I would love to hear your resolutions if you make them! Or things you like to focus on for a new year.


 “And every day, the world will drag you by the hand yelling, ‘This is important! And this is important! You need to worry about this! And this! And this!’ And each day it’s up to you to yank your hand back, put it on your heart and say, “No. This is what’s important.”

~Iain Thomas

Happy New Year to you and your families. Exciting things are ahead! Here’s to a healthy, joy filled, peaceful, 2015!

Lemon Blueberry Snack Bread

1/2 Cup of Coconut Flour

1/2 Cup of Arrowroot Flour

1 Tablespoon of Baking Powder

1/8 teaspoon of Sea Salt

4 Eggs

Zest of 1 Medium Lemon

Juice of 1 Medium Lemon

1/2 Cup of Coconut Sugar

1/2 Cup of Full Fat Coconut Milk

1/4 Cup of Dairy Free Butter, melted (maybe coconut oil…I haven’t tried it)

1 Cup of Frozen Blueberries

Preheat oven to 350 degrees and Spray an 8 1/2 by 4/12 (5 cup) baking dish with coconut oil and line with parchment. 

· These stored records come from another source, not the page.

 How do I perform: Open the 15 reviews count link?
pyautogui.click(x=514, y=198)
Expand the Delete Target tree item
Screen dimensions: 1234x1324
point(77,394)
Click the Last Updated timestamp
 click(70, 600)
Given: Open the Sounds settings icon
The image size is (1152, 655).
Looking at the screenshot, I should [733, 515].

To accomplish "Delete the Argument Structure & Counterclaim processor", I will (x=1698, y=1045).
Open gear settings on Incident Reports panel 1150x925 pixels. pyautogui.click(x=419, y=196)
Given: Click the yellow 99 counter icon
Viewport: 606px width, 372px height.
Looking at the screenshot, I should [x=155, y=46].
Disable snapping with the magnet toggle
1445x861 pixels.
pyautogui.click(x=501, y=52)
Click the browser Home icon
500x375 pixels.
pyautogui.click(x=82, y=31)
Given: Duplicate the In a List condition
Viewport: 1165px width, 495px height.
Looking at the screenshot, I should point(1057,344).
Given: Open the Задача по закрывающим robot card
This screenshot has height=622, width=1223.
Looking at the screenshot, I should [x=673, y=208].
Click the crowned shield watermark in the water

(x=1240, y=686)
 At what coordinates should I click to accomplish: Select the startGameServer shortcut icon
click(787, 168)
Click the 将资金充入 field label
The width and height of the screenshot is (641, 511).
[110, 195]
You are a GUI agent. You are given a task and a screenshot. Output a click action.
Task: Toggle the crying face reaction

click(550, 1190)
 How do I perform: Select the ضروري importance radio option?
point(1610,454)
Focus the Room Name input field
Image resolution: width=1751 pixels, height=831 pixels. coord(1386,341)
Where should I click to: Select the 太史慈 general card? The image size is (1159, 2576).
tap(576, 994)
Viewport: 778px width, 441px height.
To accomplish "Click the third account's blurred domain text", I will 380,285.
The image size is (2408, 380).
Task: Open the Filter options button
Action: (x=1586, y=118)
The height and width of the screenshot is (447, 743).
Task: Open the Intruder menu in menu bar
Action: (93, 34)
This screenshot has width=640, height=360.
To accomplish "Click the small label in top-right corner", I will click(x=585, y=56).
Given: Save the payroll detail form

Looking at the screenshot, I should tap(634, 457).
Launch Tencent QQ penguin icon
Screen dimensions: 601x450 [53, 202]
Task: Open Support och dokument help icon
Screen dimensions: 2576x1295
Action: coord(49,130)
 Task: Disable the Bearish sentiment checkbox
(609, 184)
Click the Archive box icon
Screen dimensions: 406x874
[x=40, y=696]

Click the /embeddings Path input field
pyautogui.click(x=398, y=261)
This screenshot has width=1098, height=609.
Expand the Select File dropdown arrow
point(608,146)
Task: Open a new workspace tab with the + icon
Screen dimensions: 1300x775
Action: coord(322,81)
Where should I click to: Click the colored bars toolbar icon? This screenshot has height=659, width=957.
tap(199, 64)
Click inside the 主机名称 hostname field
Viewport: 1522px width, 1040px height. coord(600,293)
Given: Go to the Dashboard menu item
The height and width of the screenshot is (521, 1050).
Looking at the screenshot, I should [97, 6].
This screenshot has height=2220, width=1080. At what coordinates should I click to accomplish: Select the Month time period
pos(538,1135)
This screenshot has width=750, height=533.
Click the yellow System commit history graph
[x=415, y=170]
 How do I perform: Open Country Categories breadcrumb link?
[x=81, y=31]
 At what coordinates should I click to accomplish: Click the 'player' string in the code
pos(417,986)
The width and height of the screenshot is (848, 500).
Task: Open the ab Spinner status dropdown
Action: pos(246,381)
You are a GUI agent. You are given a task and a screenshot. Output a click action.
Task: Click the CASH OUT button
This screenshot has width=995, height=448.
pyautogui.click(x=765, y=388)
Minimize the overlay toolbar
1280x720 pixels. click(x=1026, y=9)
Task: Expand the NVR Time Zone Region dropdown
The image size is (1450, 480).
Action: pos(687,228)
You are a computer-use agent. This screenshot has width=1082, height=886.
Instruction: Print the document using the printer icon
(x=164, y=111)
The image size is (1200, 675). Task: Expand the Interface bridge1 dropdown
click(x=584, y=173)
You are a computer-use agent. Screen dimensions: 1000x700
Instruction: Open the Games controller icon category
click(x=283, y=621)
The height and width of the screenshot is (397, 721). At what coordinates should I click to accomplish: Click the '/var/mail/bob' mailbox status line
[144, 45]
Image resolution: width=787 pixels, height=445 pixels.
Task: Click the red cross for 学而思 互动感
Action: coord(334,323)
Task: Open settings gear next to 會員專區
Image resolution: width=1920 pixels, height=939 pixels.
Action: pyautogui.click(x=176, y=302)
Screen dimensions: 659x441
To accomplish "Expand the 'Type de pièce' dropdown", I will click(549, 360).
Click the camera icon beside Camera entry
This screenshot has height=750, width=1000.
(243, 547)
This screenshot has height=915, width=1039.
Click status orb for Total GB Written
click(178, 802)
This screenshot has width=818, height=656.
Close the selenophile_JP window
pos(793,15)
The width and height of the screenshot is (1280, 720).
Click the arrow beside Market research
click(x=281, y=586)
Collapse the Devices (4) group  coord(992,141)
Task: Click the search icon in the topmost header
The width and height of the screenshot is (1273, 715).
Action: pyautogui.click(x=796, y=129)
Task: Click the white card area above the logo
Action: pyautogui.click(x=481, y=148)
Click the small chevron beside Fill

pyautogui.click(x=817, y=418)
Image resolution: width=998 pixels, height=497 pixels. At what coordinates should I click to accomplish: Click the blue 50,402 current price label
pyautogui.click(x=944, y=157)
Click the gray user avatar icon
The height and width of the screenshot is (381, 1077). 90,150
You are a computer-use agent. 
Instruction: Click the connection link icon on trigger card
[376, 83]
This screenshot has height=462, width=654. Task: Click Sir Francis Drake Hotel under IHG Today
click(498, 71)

In a medium bowl, whisk together the flours, baking powder, salt and lemon zest, and coconut sugar and set aside. In another bowl, whisk the eggs and coconut milk. Pour the egg mixture into the flour mixture and add the lemon juice and melted butter. Stir together just until combined, then fold in the blueberries. Pour into the prepared pan and bake for 30-35 minutes.


*You can also blend coconut sugar in a high-powered mixer (vitamix) to make coconut sugar powdered sugar. I did not do that for this recipe just for aesthetic purposes. I wanted a white frosting rather than brown. I think if you use the coconut sugar then the whole recipe would be considered “Paleo”. But Paleo itself is a rather relative label.

About 1 1/2 Cups of Corn Free Organic Powdered Sugar

Juice of 1 Small Lemon

About 2 Tablespoons of Melted Dairy Free Butter

Depending on how juicy your lemon is, you may have to adjust the dry or the wet ingredients a bit. Whisk thoroughly until thickened and of spreading consistency. Not too runny, you only want it to lightly drip down the sides.